**Task prompt**: Everything from the line with "Processo de Bolonha (1087, 1990)" to the last line of the material below is what to reproduce, exactly and with no other lines.

───── Data

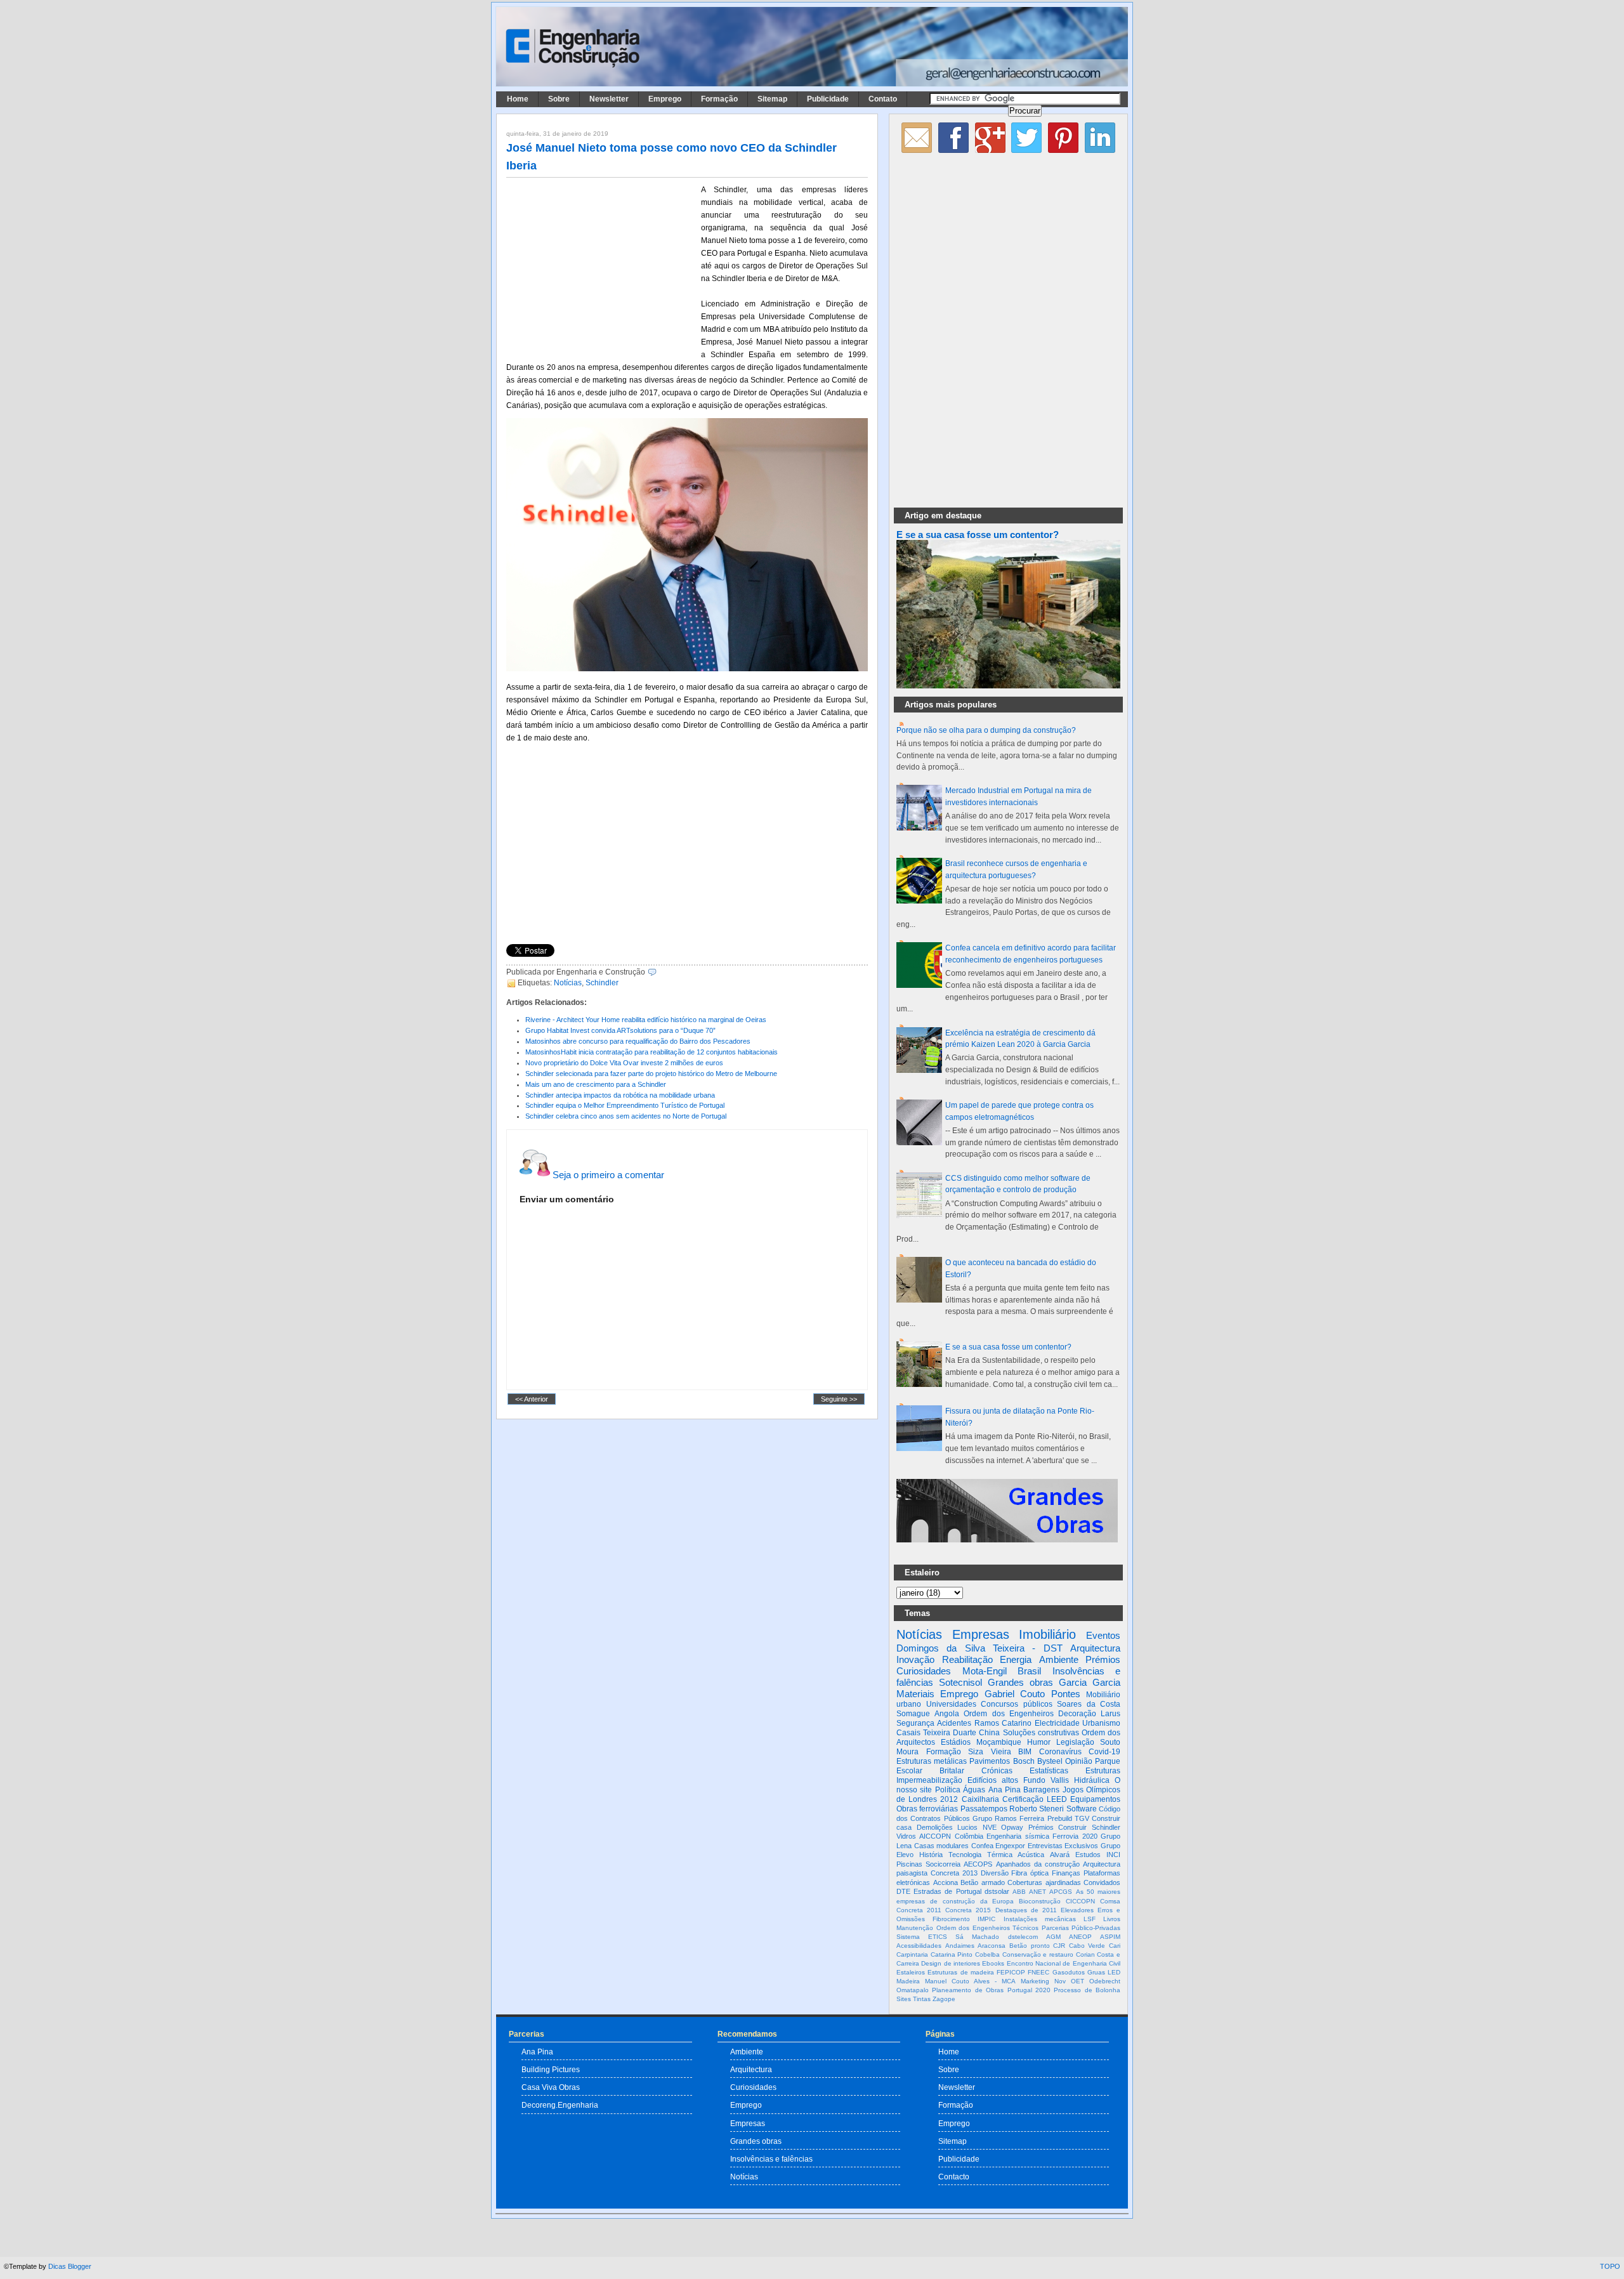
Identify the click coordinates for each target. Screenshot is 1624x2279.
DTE (903, 1891)
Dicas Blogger (69, 2266)
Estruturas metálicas (931, 1761)
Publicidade (828, 99)
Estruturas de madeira (960, 1972)
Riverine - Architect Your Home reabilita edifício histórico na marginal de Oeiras (645, 1019)
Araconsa (991, 1945)
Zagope (944, 1998)
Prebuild (1059, 1818)
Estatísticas (1049, 1770)
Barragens (1041, 1789)
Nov (1060, 1981)
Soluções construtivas (1041, 1732)
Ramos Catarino (1002, 1723)
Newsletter (609, 99)
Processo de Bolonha (1087, 1990)
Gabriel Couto (1015, 1693)
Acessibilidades (918, 1945)
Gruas (1096, 1972)
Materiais (915, 1693)
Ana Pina (1004, 1789)
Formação (719, 99)
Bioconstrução (1040, 1901)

──────────

**Exercise output**:
Processo de Bolonha (1087, 1990)
Gabriel Couto (1015, 1693)
Acessibilidades (918, 1945)
Gruas (1096, 1972)
Materiais (915, 1693)
Ana Pina (1004, 1789)
Formação (719, 99)
Bioconstrução (1040, 1901)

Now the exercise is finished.